We don’t know yet exactly what the UK Vanguard advice model will look like. In an article in FT Adviser, it’s claimed the new offering will be “bespoke to the UK” based on the needs and preferences of UK clients. What we can be fairly sure about though, is it will aim to undercut the costs of its competitors, and that includes all existing financial advisers that have investment at the heart of their service offering.
How can UK advisers meet the challenge? Competing on price is not the answer. Not only is it difficult to match the scale benefits that Vanguard enjoys, it’s a strategy that is almost certain to fail. Price wars will always be won by those with the biggest buying power. The big supermarkets are a prime example of this, with the likes of Tesco, Asda, Aldi and Lidl slugging it out to prove they can offer the best value for money. With so much of their marketing targeting this message, it’s a wonder any of the others survive.
What’s interesting is that other grocery brands, notably Marks and Spencer and Waitrose, thrive for other reasons: they focus on alternative selling points, such as quality, variety and innovation. They have segmented the market so they know who their customers are, what they want and how much they are prepared to pay for it.
Advisers who opt for a purely price-driven route will find it impossible to retrospectively convince clients of the importance of their own value add – and that means they don’t stand much chance of beating the likes of Vanguard at their own game.

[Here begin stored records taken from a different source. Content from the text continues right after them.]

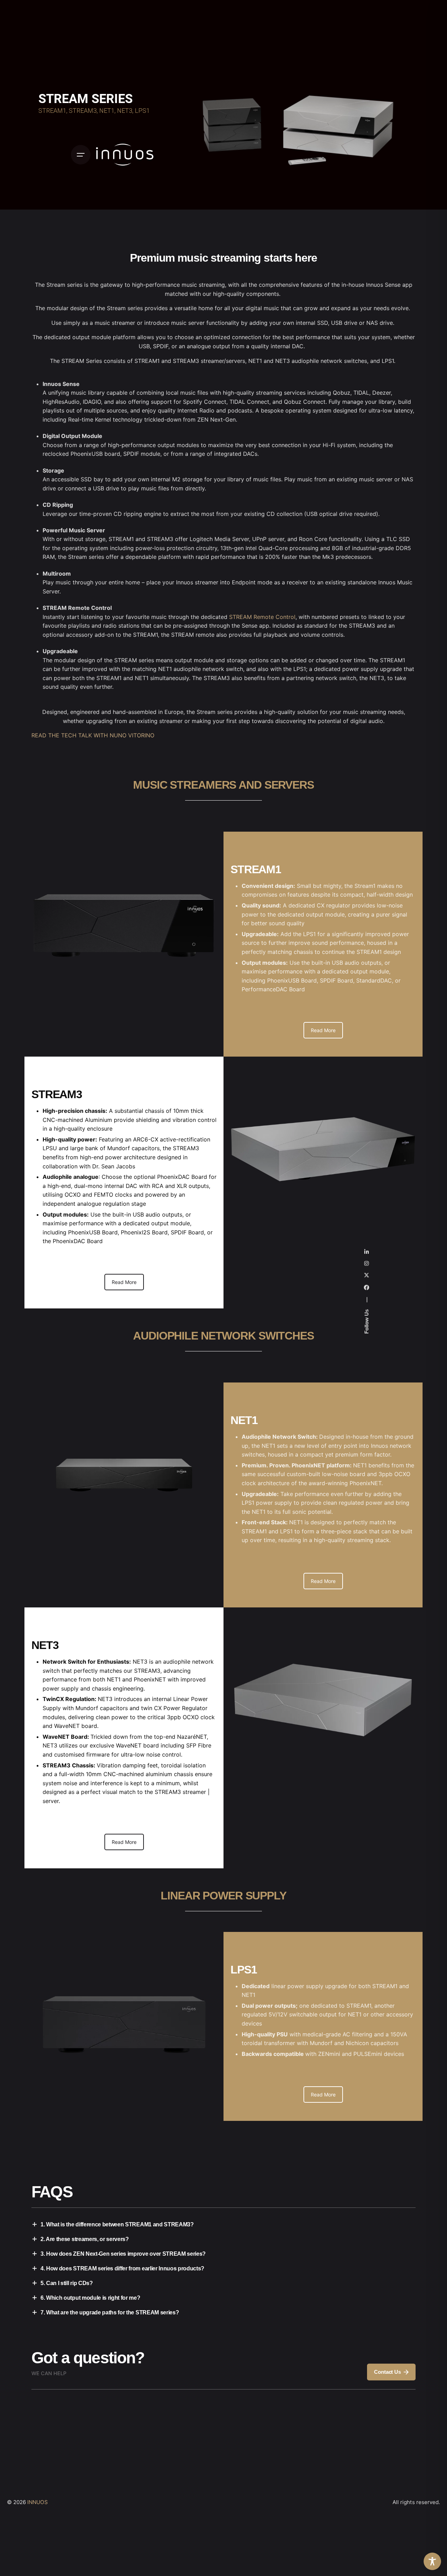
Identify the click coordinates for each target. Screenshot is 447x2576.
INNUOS (37, 2502)
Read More (323, 1030)
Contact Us (387, 2372)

The most successful advisers are trusted financial experts who know and understand their clients’ life goals. They are planners who offer multi-dimensional services that make a real difference in helping clients achieve these goals. Being able to look holistically at clients’ life events, ambitions and challenges is a unique position to be in and helping to guide them through the ups and downs is a skill that deserves to be highly valued.